Fingerstick devices are devices that are used to prick the skin and obtain drops of blood for testing. There are two main types of fingerstick devices: those that are designed for reuse on a single person and those that are disposable and for single-use.
- Reusable Devices: These devices often resemble a pen and have the means to remove and replace the lancet after each use, allowing the device to be used more than once (see Figure 1). Due to difficulties with cleaning and disinfection after use and their link to numerous outbreaks, CDC recommends that these devices never be used for more than one person. If these devices are used, it should only be by individual persons using these devices for self-monitoring of blood glucose.
- Single-use, auto-disabling fingerstick devices: These are devices that are disposable and prevent reuse through an auto-disabling feature (see Figure 2). In settings where assisted monitoring of blood glucose is performed, single-use, auto-disabling fingerstick devices should be used.
The shared use of fingerstick devices is one of the common root causes of exposure and infection in settings such as long-term care (LTC) facilities, where multiple persons require assistance with blood glucose monitoring. Risk for transmission of bloodborne pathogens is not limited to LTC settings but can exist anywhere multiple persons are undergoing fingerstick procedures for blood sampling. For example, at a health fair in New Mexico earlier this year, dozens of attendees were potentially exposed to bloodborne pathogens when fingerstick devices were reused to conduct diabetes screening.
Anyone performing fingerstick procedures should review the following recommendations to ensure that they are not placing persons in their care at risk for infection.
- Fingerstick devices should never be used for more than one person.

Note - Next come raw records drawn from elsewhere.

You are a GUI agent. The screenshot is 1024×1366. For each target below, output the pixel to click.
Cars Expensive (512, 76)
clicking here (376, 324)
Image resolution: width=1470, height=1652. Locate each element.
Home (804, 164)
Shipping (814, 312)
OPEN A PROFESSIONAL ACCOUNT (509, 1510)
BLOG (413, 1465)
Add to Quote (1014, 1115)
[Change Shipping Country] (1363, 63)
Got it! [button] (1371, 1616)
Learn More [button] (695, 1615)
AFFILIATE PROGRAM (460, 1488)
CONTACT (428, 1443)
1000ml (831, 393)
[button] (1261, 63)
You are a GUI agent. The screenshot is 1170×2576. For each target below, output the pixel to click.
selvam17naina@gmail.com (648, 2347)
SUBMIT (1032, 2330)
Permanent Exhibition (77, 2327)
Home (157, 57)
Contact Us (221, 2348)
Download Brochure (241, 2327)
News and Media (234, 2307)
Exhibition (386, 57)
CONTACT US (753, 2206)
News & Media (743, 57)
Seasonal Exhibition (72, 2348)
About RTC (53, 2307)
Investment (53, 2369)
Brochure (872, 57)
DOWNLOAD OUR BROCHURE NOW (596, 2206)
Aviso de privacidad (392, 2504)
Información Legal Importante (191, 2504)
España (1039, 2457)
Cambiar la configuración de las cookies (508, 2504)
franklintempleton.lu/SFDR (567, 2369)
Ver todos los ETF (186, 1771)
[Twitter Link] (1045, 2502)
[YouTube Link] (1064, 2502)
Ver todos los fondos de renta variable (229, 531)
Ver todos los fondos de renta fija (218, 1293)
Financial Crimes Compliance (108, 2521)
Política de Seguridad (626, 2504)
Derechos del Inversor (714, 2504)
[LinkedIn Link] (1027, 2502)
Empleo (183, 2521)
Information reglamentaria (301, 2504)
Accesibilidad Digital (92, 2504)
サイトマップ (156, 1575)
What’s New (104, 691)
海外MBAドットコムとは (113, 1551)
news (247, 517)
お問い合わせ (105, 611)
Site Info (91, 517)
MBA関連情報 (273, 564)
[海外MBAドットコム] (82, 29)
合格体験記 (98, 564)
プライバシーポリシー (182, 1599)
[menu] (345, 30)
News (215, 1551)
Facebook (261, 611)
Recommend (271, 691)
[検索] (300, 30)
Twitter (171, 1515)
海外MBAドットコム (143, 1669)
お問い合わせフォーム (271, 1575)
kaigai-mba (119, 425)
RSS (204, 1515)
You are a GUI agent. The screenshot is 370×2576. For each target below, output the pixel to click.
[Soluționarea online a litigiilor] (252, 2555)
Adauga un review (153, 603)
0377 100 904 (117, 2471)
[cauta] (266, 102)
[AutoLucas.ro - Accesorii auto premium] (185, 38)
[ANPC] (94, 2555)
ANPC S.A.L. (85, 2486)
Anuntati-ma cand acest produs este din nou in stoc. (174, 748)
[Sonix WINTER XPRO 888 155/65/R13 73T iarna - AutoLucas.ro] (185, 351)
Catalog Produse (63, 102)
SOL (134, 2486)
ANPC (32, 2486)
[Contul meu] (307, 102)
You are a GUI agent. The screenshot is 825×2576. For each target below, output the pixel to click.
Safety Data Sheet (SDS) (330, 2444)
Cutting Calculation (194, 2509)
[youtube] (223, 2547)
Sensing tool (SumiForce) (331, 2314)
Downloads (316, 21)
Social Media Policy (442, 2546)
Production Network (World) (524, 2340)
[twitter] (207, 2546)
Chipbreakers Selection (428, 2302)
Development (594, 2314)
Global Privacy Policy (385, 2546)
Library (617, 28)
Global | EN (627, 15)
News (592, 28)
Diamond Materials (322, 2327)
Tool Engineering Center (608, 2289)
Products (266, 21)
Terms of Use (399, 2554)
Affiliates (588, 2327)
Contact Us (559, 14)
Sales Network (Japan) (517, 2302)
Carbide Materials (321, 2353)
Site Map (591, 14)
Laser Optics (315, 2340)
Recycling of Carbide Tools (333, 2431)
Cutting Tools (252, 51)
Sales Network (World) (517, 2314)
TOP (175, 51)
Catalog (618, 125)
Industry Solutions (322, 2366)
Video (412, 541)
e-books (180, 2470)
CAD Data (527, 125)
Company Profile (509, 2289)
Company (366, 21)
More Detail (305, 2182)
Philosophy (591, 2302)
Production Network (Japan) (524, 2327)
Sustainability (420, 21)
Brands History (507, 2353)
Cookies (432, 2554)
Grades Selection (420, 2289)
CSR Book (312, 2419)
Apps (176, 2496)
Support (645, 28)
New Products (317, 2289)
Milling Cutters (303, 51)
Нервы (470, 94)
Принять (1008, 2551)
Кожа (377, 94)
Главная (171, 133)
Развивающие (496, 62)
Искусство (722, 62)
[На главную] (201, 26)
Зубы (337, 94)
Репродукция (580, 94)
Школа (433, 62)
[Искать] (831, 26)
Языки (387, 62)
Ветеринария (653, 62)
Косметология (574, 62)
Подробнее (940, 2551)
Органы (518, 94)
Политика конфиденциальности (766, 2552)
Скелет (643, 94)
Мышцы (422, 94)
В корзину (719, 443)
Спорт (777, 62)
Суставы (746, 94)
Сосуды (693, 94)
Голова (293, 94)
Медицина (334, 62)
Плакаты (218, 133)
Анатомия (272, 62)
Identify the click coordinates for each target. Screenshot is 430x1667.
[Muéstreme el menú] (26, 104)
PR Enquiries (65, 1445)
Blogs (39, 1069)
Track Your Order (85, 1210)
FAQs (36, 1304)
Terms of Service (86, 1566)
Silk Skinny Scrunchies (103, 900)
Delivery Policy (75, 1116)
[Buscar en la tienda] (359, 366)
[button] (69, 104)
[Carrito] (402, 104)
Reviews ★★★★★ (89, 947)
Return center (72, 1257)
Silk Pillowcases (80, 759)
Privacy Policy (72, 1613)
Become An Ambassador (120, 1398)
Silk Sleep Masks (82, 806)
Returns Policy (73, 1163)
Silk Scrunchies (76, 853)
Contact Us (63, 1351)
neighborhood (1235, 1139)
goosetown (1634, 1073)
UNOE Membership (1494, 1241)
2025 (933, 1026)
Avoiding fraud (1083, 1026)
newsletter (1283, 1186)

- Auto-disabling single-use fingerstick devices should be used for assisted monitoring of blood glucose.
These recommendations apply not only to licensed healthcare facilities but also to any setting where fingerstick procedures are performed, including assisted living or residential care facilities, skilled nursing facilities, clinics, health fairs, shelters, detention facilities, senior centers, schools, and camps. Protection from infections, including bloodborne pathogens, is a basic requirement and expectation anywhere healthcare is provided.
- Centers for Disease Control and Prevention. Transmission of hepatitis B virus among persons undergoing blood glucose monitoring in long-term-care facilities – Mississippi, North Carolina, and Los Angeles County, California, 2003-2004. MMWR 2005;54:220-223.
- Patel AS, White-Comstock MB, Woolard D, Perz JF. Infection Control Practices in Assisted Living Facilities: A Response to Hepatitis B Virus Infection Outbreaks. ICHE 2009;30(3):209-214.
- Thompson ND, Perz JF. Eliminating the Blood: Ongoing Outbreaks of Hepatitis B Virus Infection and the Need for Innovative Glucose Monitoring Technologies. J Diabetes Sci Technol 2009;3(2):283-288.